Du positionierst dich ja auch klar gegen rechts und Sexismus, zum Beispiel durch dein Mitwirken bei Proll Positions oder deine Mitgliedschaft in der Burschenschaft Hysteria. Schlägt sich diese Haltung auch in deiner Kunst nieder?
Ich sehe mich nicht als politisch besonders aktiven Menschen, aber es ist mir ein großes Anliegen, Ungerechtigkeiten aufzuzeigen und zu bekämpfen. Patriarchat und Rassismus sind dumme, überholte Konzepte aus einer längst vergangenen Zeit und gehören schnellstens beseitigt. Die Menschheit hat sich wichtigeren Aufgaben zu stellen. Wenn man möchte, dann kann man diese Haltung auch in meiner Kunst lesen. Aber sie ist nicht Leitmotiv meiner Arbeit, sondern eher ein Nebenprodukt. Ich gehe davon aus, der Betrachterin nicht auch noch Anstand und Vernunft beibringen zu müssen und setze mich mit ganz anderen Themen auseinander.
Worum wird sich deine nächste Ausstellung in Berlin drehen?
Der Titel der Ausstellung ist „A disturbance traveling through a medium”. Ich zeige mein erstes Animationsvideo, Skulpturen und Bilder. Die Galerie wird zum Inneren eines Raumschiffes transformiert, das sich in der fernen Zukunft auf einer interstellaren Reise befindet. In dem Raumschiff befinden sich verschiedene Kunstwerke, zum einen eine Gemäldegalerie, die physikalische Wellen, also zum Beispiel Radiowellen, Gravitationswellen oder Lichtwellen thematisiert und Skulpturen der vier ersten Frauen auf dem Mars. Außerdem gibt es einen „Aussichtsraum” in die Weiten des Weltraums, in denen der Kosmos zu Bewusstsein gelangt und mit der Betrachterin spricht. Es geht, wie der Titel schon sagt, um Störungen eines herrschenden Zustandes und was dies für Folgen haben kann.

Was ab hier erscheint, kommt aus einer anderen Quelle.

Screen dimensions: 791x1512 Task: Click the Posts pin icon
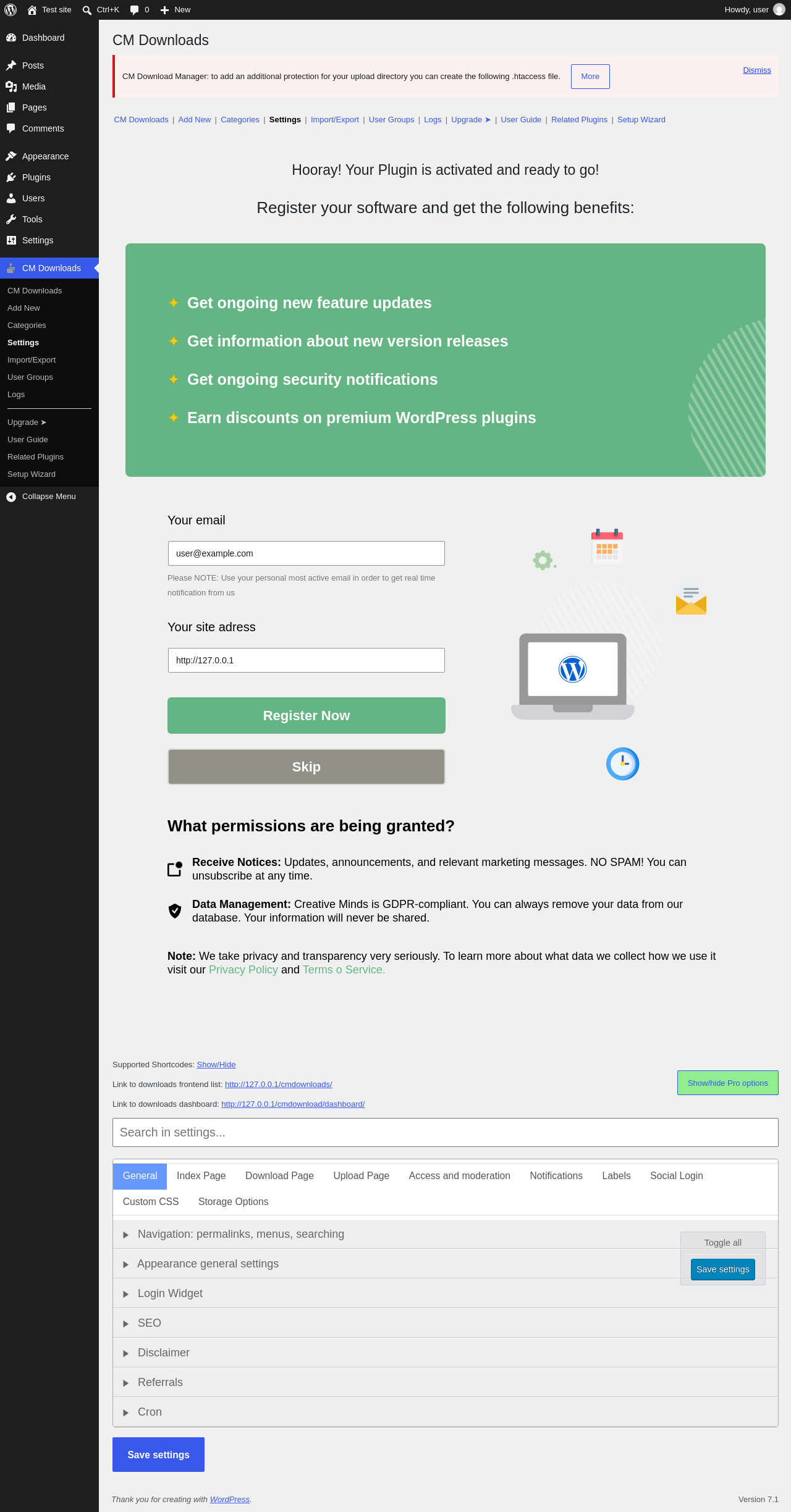[x=11, y=65]
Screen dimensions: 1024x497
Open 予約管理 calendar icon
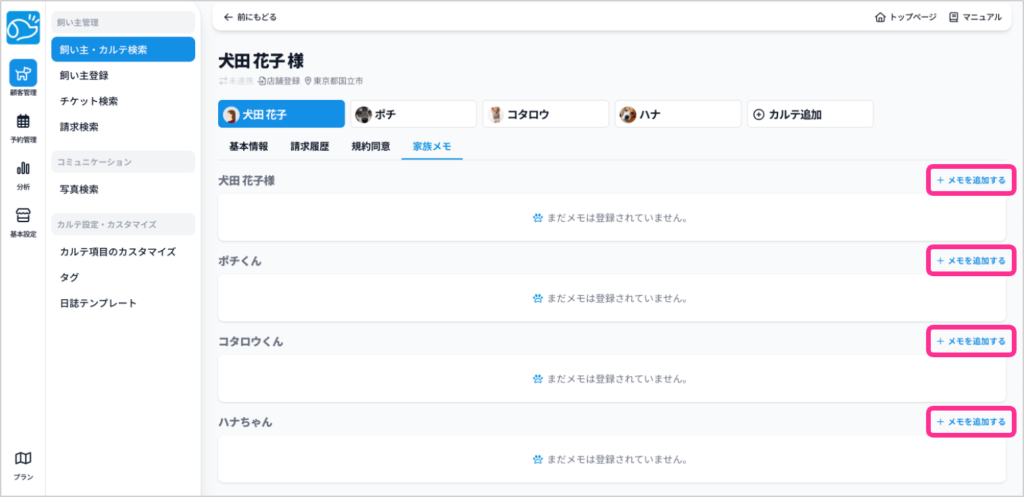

Der Mensch ist letztendlich auch nur aus einer Unregelmäßigkeit in der Ordnung hervorgegangen. Was mich sehr fasziniert ist, dass eine Reise zum Mars mit einer rein weiblichen Besatzung wesentlich billiger wäre als mit einer rein männlichen Besatzung. Das liegt am geringeren Gewicht und dem geringeren Lebensmittelverbrauch von Frauen. Darum ist es keine allzu abwegige Vorstellung, dass die Raumfahrt ein weiblich dominiertes Berufsfeld werden könnte und die Utopie von Pionierinnen, die ins Weltall strömen und damit das ur-männliche Bild des Entdeckers und Eroberers umdrehen, macht mich sehr glücklich.